**AIM OF THE EXERCISE:** In the listing below, start your output at the line with "The height and width of the screenshot is (558, 803)." and end it after the line with "Click the orange HA", copying every line exactly.

*** Block opens ***

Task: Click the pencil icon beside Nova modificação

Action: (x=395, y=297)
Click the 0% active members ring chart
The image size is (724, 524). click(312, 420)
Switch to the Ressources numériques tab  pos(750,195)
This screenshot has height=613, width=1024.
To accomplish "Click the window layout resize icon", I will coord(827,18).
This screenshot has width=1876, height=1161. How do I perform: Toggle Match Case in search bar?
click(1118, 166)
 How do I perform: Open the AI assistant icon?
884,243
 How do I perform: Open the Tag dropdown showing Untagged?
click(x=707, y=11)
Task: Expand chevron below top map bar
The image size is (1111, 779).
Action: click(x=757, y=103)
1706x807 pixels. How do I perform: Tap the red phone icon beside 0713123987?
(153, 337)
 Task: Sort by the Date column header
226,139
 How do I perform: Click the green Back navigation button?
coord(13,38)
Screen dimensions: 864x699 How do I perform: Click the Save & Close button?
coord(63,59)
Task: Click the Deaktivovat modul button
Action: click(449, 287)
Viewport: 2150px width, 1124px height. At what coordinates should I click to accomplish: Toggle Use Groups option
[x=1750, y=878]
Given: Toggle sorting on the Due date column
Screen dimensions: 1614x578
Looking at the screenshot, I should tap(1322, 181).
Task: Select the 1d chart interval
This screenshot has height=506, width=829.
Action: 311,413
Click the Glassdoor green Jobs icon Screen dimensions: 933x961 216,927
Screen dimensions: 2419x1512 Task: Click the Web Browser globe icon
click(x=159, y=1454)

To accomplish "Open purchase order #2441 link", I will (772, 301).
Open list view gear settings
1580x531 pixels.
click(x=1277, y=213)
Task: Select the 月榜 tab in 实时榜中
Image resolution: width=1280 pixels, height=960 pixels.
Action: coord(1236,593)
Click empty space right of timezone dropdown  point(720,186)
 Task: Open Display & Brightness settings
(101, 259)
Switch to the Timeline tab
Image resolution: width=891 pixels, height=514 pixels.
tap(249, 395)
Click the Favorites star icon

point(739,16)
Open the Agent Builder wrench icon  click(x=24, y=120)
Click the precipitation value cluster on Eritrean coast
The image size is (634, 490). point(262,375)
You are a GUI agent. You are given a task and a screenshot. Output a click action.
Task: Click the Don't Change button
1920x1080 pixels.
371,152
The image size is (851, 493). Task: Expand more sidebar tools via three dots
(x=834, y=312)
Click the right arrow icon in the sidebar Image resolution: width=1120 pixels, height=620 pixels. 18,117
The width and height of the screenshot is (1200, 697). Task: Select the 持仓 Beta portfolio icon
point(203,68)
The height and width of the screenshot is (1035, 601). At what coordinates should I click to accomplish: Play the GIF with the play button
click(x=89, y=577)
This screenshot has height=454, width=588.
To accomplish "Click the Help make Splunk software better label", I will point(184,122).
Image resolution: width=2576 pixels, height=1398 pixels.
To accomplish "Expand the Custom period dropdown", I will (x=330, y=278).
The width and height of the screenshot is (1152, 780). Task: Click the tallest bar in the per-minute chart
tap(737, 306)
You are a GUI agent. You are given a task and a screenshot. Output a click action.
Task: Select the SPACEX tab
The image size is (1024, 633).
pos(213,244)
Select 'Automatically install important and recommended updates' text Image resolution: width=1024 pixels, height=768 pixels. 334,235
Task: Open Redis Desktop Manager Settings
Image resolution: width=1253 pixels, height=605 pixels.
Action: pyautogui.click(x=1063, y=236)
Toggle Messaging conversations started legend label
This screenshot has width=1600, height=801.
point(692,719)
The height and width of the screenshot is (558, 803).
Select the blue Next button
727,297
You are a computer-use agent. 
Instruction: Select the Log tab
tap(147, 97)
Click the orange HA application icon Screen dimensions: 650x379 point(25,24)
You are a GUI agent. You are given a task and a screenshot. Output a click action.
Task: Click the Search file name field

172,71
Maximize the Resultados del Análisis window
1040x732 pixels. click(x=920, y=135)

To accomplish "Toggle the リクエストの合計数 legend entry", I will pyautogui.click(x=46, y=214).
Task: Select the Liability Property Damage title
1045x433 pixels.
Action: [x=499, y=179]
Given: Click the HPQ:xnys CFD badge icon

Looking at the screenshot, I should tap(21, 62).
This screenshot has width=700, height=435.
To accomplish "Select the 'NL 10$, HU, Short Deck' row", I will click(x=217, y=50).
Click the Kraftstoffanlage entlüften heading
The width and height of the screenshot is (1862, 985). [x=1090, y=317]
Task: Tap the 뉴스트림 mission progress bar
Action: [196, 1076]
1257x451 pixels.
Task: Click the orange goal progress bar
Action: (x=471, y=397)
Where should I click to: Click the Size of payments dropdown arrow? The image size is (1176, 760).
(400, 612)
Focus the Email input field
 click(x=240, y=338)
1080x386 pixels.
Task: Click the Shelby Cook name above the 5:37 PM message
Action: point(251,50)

*** Block closes ***

**TASK RESPONSE:**
The height and width of the screenshot is (558, 803).
Select the blue Next button
727,297
You are a computer-use agent. 
Instruction: Select the Log tab
tap(147, 97)
Click the orange HA application icon Screen dimensions: 650x379 point(25,24)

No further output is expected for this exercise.